Part II opens with “The Filial Sectarian: Confucian Values and Popular Sects in Late Imperial China and Modern Taiwan” by Nikolas Broy, which examines the Chinese concept of filial piety (xiao) in the Dragon Flower Sect (which traces its genealogy to Patriarch Luo in the late fifteenth to early sixteenth centuries). This sect is usually classified as “popular lay Buddhism” (p. 140) but Broy focuses on Confucian aspects of the teaching and practice, such as the lists of favours members must repay; for example, “to repay the kindness of one’s mother and father” (p. 141), and how these obligations are enacted in ritual vowing, to persuasive effect. The next contribution is editor Kim’s “The International Moral Association (IMA): A Chinese New Religious Movement in Modern Korea,” which examines the Yiguando movement, which has established centres in approximately 80 countries as a result of Taiwanese missions. His focus is on the IMA, founded by Kim Buck Dang (1914–1991), a group known for their interest in the ethnic unification of Korea (a major theme in most Korean NRMs), rituals to deliver the dead from the unsaved state, aspects of Korean shamanism, and Buddhist millenarianism. The spotlight on (North) Korea continues with Emma Leverton’s “The (New) Religious Dimensions of Juche-Kimilsungism.” Juche, the ideology of North Korea, is a combination of the words for master and subject and is more than a reconfiguring of Marxism-Leninism. Combined with the personality cult of the ruling Kim family, Leverton argues, Juche becomes a religion, or at least religious.

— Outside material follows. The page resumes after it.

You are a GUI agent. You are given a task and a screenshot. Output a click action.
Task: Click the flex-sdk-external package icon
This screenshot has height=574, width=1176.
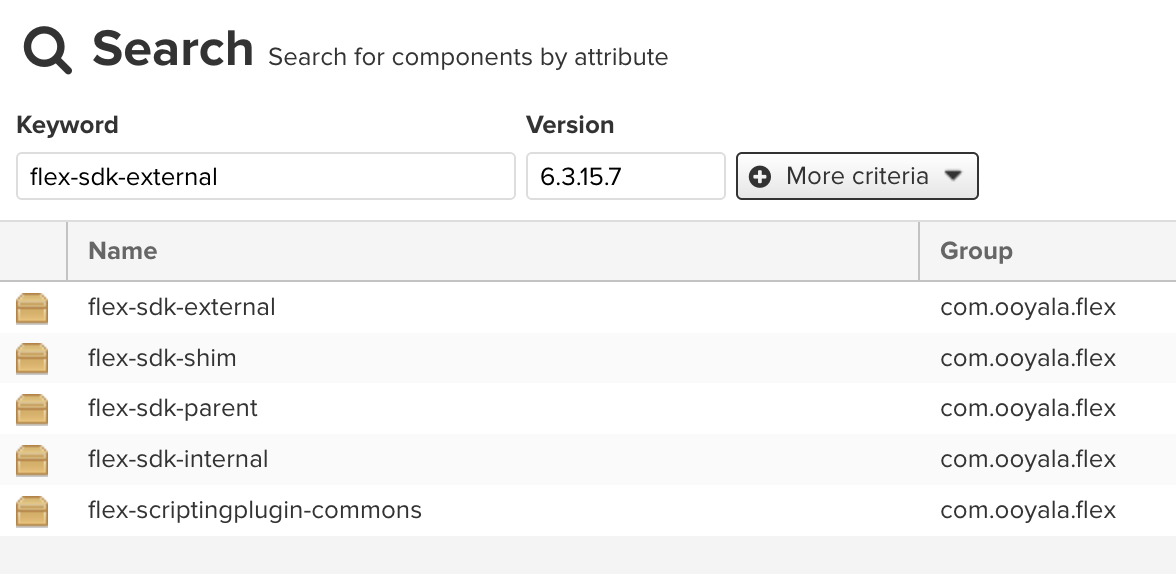point(32,308)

The ninth chapter, Petra Tlcimukova’s “Dislocating Soka Gakkai International,” shifts attention to the controversial Japanese NRM’s presence in the Czech Republic, which was especially interesting to this reader, who was entirely unaware of the presence of Nichiren Buddhism in Eastern Europe. Jiro Sawai’s “Scriptures and their Restoration: A Case Study of Tenrikyo” is a historical study of the development of sacred texts in Tenrikyo, which have been periodically revised and redacted for various reasons. Last in the volume is Leonardo Sacco’s “Aum Shinrikyo: Millenarianism, Anti-Semitism, and Fundamentalism” which examines the most notorious Asian NRM to date, with the emphasis on the negative and criminal aspects of its existence. Overall, this edited book makes an important contribution to study of Asian new religions and should be of interest to scholars and students of Religious Studies generally.